Proof of concept: khoreia
khoreia is a little program I made in go
that relies on the etcd distributed system.
Etcd itself is an implementation of the raft consensus algorithm. I do heavily advice that you take a look at this page
for a complete and clear explanation.
The khoreia single binary takes a topology description in yaml (by now very simple, but sooner or later I may implement the TOSCA DSL, as I already have a Tosca library).
Then it triggers the nodes and every node reacts on events. Regarding the events, it implements the expected life cycle for the node.
Without actually coding it, the complement life cycle of the application is then applied. Even better, the application is fault tolerant (if a check fails, the do method is called again) and the execution is completely stateless because of the event based mechanism.

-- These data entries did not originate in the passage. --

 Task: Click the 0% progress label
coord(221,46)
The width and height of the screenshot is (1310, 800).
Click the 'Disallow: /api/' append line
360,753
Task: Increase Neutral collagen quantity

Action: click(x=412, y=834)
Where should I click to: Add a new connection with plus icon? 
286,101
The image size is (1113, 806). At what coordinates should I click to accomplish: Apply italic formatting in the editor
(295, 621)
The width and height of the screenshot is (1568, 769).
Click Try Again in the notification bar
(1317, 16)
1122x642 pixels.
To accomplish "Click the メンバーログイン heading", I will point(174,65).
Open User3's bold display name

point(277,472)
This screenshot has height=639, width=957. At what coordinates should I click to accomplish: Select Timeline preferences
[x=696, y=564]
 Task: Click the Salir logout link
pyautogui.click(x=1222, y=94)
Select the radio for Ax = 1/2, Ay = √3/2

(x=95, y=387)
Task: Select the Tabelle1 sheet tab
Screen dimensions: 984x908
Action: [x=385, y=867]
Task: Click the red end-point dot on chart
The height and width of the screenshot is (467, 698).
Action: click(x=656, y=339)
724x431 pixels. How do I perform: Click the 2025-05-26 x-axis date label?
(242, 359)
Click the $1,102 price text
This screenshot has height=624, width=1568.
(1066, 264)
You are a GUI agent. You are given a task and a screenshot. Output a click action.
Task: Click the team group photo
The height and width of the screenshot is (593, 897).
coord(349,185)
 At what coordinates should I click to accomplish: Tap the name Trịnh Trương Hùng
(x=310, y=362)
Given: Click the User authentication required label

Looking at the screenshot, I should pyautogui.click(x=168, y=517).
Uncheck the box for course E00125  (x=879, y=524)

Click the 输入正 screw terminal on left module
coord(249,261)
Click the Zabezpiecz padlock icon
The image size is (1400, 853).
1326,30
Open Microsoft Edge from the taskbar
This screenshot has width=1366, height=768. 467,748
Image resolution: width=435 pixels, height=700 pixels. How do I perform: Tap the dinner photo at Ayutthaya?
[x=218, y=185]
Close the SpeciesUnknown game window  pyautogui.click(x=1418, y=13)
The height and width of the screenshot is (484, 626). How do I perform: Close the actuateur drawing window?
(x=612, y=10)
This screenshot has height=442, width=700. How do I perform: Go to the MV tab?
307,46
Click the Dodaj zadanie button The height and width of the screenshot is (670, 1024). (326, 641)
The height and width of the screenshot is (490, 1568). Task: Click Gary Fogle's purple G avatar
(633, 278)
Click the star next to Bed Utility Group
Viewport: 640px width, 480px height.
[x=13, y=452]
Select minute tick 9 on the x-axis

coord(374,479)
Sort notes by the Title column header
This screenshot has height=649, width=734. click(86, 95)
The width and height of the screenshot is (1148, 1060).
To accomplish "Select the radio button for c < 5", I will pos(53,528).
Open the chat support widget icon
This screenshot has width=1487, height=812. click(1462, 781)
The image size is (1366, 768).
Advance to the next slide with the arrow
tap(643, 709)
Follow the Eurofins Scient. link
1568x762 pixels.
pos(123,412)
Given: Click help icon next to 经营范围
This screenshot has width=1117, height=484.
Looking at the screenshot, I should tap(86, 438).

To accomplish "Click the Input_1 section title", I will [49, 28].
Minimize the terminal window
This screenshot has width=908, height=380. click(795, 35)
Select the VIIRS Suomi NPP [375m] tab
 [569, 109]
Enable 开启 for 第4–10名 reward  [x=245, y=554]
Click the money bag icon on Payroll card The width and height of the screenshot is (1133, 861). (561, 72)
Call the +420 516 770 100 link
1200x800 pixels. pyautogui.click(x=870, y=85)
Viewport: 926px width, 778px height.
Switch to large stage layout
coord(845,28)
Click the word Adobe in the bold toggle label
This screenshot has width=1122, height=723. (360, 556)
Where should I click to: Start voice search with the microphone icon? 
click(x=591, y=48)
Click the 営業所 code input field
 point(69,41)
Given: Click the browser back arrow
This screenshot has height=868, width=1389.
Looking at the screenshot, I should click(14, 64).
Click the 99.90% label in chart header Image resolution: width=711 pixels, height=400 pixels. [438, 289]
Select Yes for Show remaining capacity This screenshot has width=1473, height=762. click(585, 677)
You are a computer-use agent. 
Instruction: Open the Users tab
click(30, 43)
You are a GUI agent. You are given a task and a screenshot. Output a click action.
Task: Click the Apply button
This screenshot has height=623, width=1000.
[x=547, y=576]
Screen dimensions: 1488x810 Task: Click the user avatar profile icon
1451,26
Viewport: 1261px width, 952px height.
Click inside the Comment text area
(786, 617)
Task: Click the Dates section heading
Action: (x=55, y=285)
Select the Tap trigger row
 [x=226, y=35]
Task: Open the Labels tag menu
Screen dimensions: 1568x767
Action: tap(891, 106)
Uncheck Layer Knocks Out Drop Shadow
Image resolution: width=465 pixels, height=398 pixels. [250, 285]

Screencast: a little demo on distributed systems based on event on filesystems
Here is a little screencast I made as a POC. Two machines are used (linked by a VPN):
- my chromebook, linux-based at home in France;
- a FreeBSD server located in Canada.
Both machines are part of an etcd cluster. The topology is composed of 8 nodes with dependencies which can be represented like this (same example as the one I used in a previous post):
Nodes 0-3 are targeted on the chromebook while nodes 5-7 are targeted on the BSD machine.
The topology is described as a simple yaml file here
Each node is fulfilling two methods:
- Create
- Configure
And each method is implementing an interface composed of:
Check()
which check whether the action has been release and the “role” is okDo()
which actually implements the action
Note: The signature of the method is actually a bit different, and the go implementation involve channels, but I does not change the principle, so I’ve decided to omit that for clarity.
Example
Each node will:
- Wait for an event and call Create.Check() and Configure.Check().
- watch for events from their dependencies
- if an event is detected, call the appropriate Do() method
Engine
The interfaces Check()
and Do()
may be implemented on different engines.
For my demo, as suggested by James I’m using a “file engine” base on iNotify (linux) and kQueue (freebsd).
The Check()
method is watching the presence of a file. It sends the event “true” if the file is created of “false” if its deleted.
The Do()
method actually create an empty file.
Khoreia on github:
Conclusion
Self-awareness, self-healing, elasticity, modularity, … with a choreography based configuration and deployment tools, standard application may get new capabilities without totally rethinking their infrastructure.
Some of the stuff that still need to be implemented are, for example, the notion of interface and commitment of the node, and the notion of machine learning for every node to teach them how to react to different events in an efficient way.